Crónica da anunciada avaria irreparável da geringonça (17)

Outras avarias da geringonça.

Estas crónicas arriscam-se a ter uma vida mais curta do que imaginava quando comecei a escrevê-las. Por uma de duas razões, ou ambas. Se e quando a geringonça se desconjuntar, o que dependendo do desfecho da odisseia do orçamento pode estar menos longe do que se imaginava, estas crónicas perdem o propósito. Como podem perdê-lo se o governo e a sua gerigonça se desacreditarem ao ponto de se começar a construir um «consenso», atrás do qual a maioria dos portugueses se gosta de esconder, entre os opinativos – os nativos que vendem opiniões ou opinion dealers residentes. Enquanto isso, aqui vai a n.º 17.

Começo pelas entradas de leão que se arriscam a ser saídas de cordeiro, que já são várias. Quanto à «reversão» da venda da TAP, as coisas podem encaminhar-se para o governo ficar com a maioria do capital, ter de indemnizar o consórcio Gateway e entregar-lhe a gestão – uma solução do tipo chuva na eira e sol no nabal. Outra saída de cordeiro, foi começar por prometer a redução do IVA da restauração já e agora e acabar a adiá-la e aplicar as duas taxas, porque ... se tinham enganado nas contas. Também as «reversões» das subconcessões dos transportes públicos urbanos estão longe de serem favas contadas.

Como seria de esperar do novo Comissário Nacional da Educação, Mário Nogueira, o tímido processo de descentralização da administração escolar vai ser objecto da doutrina do «centralismo democrático, perdendo as escolas a pouca autonomia que tinham para contratarem professores.

Desmentindo os seus detractores, as políticas da geringonça não passam apenas por reverter, restituir, repor, mas também promover. Por exemplo, «promover Portugal como destino wi-fi» é uma ideia original e maravilhosa que aquele rapazinho que esteve de secretário de Estado do Turismo nunca se lembraria.

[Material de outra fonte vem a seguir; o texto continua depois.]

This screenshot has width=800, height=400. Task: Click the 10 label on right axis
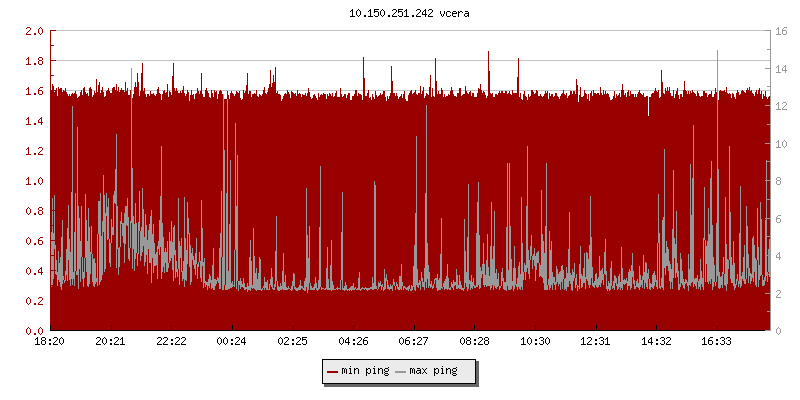[x=784, y=143]

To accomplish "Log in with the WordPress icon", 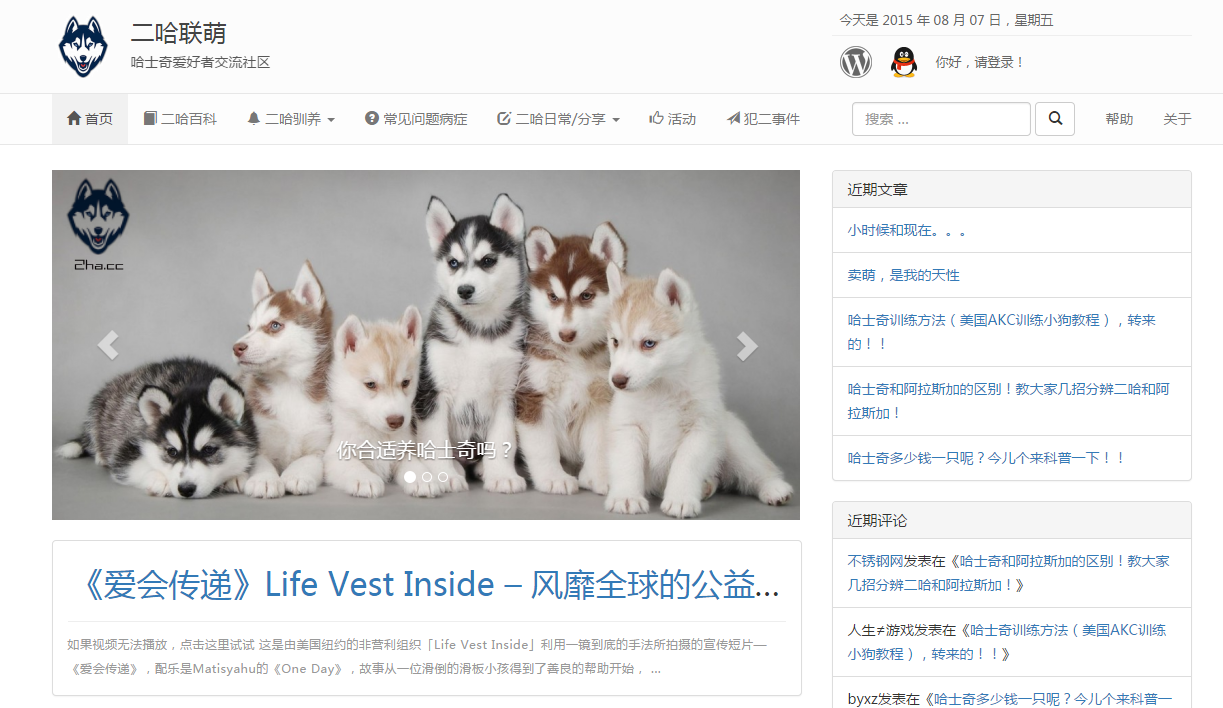I will click(856, 62).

Chegado ao orçamento, começo por registar mais uma «costada» de Costa ao Financial Times, a quem disse que a redução prevista de 0,2% do saldo estrutural é «the biggest reduction for many years» - na verdade, será a segunda mais baixa nos últimos 5 anos.

Outra «costada» durante a discussão do orçamento no parlamento só se explica à luz da psicanálise: chamou por duas vezes «senhor primeiro-ministro» a Passos Coelho.

Entretanto, como seria de esperar depois da derrota estrondosa nas eleições presidenciais, o PCP precisou de se empertigar e dar provas de vida agitando o delicado mecanismo da gerigonça. Dos cinco grupos de trabalho criados para sobre questões críticas, incluindo a dívida, o PCP não quis participar em nenhum. Cada um desses grupos terá um ministro do PS e um bloquista que discutirão e depois de serrarem o presunto, presumo, vão submetê-lo à ratificação dos comunistas.

Para terminar o tema orçamento, direi que é um tema que serve de exemplo ao «consenso» que, continuando, me dispensará de gastar mais cera com este defunto. Na verdade, encontramos aqui um exemplo terminal, talvez premonitório, da geringonça a remoer sozinha os seus delírios. As quatro agências de rating de referência do BCE (incluindo a DBRS, a única que ainda não classificou a dívida portuguesa como «junk») já anunciaram as suas reservas e um outlook negativo caso o projecto de orçamento não seja alterado. O FMI, a OCDE, o BCE e o Banco de Portugal apresentaram projecções divergentes das premissas do orçamento; a Comissão Europeia, a Unidade Técnica de Apoio Orçamental (UTAO), o Conselho de Finanças Públicas … you name it, todos colocam reservas ao projecto de Centeno.

Enquanto aguardam o desenlace da geringonça, os portugueses vão vivendo com gosto o fim da austeridade comprando carros (um crescimento de quase 90% em relação a 2012) e casas aproveitando a elevada liquidez da banca e as taxas de juros mais baixas de sempre.

1 comentário:

Anónimo disse...

Pois é. Todos cometemos erros. De nada vale fazer mea culpa. O êrro melhorará sempre a nossa actividade.

Também não se chora sobre o leite entornado.